SINGAPORE — Illegal pet advertisements are rife on online platforms, a six-month undercover operation conducted by the Animal Concerns Research and Education Society (ACRES) has found.

SINGAPORE — Illegal pet advertisements are rife on online platforms, a six-month undercover operation conducted by the Animal Concerns Research and Education Society (ACRES) has found.

Over six months, from June to the middle of this month, ACRES found more than 150 advertisements for exotic animals such as tiger cubs and an axolotl — a type of salamander — on websites such as Gumtree Singapore and Locanto Classifieds. 

Among 17 sellers randomly contacted by ACRES, 14 responded. They had bred the animals at home or smuggled them in by air, or via the land checkpoints, revealed ACRES at a media conference today (Dec 21). 

Responding to tip-offs from the public, ACRES had also staked out illegal wildlife transactions arising from 156 illegal pet online advertisements. Joint sting operations with the Agri-Food and Veterinary Authority (AVA) netted animals such as sugar gliders and an Asian Leopard Cat.

This is the first time ACRES has conducted an operation against such advertisements. ACRES director of advocacy Mr Tan En, 30, said: “When the members of the public see these advertisements, they might think it is legal and acceptable to keep these animals as pets.”

Gumtree had the highest number of illegal pet advertisements on its platform, with 100 such advertisements.  This was followed by 33 on Locanto Classifieds, 14 on SPH Online Classifieds, six on Carousell, two on Adpost.com Classifieds, and one on ChaosAds.

ACRES has reached out to Carousell and SPH Online Classifieds to look at how to stop such advertisements from being placed.

When contacted by ACRES, Singapore Press Holdings (SPH) immediately removed the illegal pet advertisements from their platform. 

Head of SPH’s Corporate Communications Ms Chin Soo Fang said: “Such ads are not allowed and it is unfortunate that some have slipped through our vetting. 

“We will step up vigilance and work with ACRES to stop the online illegal wildlife trade.”

Carousell also removed these advertisements, and approached the AVA for help on curbing the placement of these advertisements on their platform. A spokesperson from Carousell said the company removes listings of illegal wildlife on its marketplace systematically through “a content moderation process”. 

“Our community members are encouraged to flag products and users who don’t abide by our guidelines, and they are also able to write in to us if a matter requires urgent attention so that our team can take appropriate action.”

ACRES is still trying to engage Locanto and Gumtree on the matter. 

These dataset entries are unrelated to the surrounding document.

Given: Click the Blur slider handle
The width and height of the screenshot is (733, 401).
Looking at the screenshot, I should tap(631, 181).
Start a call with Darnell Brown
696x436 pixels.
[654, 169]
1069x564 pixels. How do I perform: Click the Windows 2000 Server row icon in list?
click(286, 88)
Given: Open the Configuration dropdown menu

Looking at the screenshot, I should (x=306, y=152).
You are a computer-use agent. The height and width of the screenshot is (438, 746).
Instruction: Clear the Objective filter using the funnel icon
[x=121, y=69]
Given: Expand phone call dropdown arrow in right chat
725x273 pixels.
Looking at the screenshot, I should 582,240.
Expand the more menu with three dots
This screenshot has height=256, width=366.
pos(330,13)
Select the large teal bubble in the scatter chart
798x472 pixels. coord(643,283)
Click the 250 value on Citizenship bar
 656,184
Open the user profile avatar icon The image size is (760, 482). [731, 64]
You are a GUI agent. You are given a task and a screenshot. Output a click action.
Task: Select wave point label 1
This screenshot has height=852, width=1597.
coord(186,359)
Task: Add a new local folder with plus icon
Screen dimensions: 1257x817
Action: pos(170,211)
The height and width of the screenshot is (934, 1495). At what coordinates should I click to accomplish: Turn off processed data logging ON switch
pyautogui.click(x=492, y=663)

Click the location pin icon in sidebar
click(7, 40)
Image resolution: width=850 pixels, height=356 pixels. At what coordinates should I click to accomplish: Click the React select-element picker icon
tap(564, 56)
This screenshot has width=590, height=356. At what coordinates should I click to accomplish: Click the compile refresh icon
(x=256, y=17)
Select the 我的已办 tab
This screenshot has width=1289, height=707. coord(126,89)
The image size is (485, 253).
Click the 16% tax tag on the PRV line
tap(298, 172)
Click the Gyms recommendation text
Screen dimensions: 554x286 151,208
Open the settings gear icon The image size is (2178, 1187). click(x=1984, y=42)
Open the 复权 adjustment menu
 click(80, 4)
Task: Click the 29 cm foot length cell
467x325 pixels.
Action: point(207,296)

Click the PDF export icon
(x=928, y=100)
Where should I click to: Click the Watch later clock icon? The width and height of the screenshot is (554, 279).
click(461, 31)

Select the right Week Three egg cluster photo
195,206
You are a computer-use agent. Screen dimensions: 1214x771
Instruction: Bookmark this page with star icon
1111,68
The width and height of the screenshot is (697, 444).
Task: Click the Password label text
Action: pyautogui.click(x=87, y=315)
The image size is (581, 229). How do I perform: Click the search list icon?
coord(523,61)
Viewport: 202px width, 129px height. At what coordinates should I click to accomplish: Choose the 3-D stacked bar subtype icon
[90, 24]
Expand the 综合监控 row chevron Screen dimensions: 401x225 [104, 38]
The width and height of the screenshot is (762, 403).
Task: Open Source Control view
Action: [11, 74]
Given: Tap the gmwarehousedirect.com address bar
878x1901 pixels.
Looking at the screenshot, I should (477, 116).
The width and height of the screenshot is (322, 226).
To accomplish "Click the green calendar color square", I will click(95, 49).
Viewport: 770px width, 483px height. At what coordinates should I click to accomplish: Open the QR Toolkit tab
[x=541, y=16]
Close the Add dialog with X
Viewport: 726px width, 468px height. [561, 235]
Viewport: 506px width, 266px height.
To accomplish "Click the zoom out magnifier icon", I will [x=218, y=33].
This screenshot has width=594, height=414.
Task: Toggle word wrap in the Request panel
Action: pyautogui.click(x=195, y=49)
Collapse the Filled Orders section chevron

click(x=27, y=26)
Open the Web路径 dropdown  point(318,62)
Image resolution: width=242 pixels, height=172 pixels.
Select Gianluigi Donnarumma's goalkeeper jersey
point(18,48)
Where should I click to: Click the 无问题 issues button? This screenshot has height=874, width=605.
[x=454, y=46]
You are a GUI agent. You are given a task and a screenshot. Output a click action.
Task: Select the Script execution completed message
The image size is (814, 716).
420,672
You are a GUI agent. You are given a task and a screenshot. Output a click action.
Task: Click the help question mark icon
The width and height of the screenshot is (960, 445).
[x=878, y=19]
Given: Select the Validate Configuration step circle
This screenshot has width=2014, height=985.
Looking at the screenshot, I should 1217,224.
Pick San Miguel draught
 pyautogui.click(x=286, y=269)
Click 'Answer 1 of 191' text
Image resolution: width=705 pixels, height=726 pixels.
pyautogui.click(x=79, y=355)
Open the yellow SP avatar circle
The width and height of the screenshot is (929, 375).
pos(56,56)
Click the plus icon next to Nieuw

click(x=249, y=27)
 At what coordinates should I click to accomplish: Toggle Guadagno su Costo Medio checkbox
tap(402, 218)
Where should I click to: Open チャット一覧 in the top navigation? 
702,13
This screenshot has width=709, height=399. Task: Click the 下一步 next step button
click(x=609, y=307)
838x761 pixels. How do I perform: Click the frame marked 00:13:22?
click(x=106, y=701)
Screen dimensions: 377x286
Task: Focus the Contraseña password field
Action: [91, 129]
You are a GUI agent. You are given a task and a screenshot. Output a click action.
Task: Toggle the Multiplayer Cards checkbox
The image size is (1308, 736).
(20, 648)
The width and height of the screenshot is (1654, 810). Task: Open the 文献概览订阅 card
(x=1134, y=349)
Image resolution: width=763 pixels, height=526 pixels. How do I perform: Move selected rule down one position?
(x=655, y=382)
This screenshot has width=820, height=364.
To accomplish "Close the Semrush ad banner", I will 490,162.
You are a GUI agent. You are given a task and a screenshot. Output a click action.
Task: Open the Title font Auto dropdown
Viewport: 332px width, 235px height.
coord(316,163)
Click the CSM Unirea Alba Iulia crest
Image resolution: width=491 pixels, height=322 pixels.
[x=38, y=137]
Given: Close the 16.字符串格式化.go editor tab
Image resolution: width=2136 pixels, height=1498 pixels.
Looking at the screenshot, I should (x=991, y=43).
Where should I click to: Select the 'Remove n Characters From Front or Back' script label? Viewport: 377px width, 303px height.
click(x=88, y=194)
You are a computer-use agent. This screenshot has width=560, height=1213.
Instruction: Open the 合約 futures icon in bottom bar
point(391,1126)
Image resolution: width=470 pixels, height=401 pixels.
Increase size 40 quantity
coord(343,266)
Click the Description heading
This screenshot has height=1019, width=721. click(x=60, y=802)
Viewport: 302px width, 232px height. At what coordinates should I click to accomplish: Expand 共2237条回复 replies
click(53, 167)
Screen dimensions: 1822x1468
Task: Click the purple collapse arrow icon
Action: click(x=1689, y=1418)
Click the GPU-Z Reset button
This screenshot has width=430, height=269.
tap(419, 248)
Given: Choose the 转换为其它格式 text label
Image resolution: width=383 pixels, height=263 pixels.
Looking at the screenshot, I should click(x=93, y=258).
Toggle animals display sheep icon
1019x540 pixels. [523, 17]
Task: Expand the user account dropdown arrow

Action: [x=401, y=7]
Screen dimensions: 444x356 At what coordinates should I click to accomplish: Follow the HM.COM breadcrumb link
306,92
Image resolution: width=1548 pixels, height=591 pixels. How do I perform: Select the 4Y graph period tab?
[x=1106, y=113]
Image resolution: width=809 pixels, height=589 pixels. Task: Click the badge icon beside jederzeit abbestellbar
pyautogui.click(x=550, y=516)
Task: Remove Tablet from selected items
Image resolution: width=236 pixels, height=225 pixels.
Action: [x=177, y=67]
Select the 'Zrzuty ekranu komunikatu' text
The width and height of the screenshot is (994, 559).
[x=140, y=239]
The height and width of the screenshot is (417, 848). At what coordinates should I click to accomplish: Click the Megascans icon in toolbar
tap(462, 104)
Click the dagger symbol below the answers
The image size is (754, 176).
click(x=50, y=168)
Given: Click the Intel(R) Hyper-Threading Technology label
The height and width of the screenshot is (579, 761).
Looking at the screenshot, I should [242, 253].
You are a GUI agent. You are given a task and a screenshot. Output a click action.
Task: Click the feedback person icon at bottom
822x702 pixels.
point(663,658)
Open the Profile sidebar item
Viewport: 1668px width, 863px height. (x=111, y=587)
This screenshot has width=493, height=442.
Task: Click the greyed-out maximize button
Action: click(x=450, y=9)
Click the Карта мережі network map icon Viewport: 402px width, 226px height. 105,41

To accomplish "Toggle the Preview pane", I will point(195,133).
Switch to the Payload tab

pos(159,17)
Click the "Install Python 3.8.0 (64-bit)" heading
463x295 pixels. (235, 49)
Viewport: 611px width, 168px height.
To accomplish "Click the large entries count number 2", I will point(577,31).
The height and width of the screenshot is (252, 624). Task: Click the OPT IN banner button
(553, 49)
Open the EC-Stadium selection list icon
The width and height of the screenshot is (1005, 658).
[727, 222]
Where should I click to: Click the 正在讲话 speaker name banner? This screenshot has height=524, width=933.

In addition to strengthening the content management of online advertising platforms, ACRES proposed the use of wildlife sniffer dogs to detect live animals in vehicles arriving at the Woodlands and Tuas Checkpoints, and at the baggage retrieval areas in Changi Airport terminals.

Smugglers are more likely to exhibit “nervous behaviours” when the dogs are placed at security checks, said Ms Noelle Seet, who heads the ACRES Animal Investigation Unit, at the media conference.

“Otherwise you notice a lot of people do smuggle things in, and they just pass through (these checks). It may not be 100 per cent effective, but it can act as a deterrent,” she added.

The public is also encouraged to inform ACRES and AVA of illegal pet advertisements, whether online, in shops, or by individual. 

According to the AVA, about 60 illegal animals were seized in 2013. 

Under Chapter 92A of the Endangered Species (Import and Export) Act, anyone caught posting an advertisement or offering for sale scheduled species that are imported without a permit can be fined S$50,000 for each scheduled species up to S$500,000, or jailed for up to two years, or both.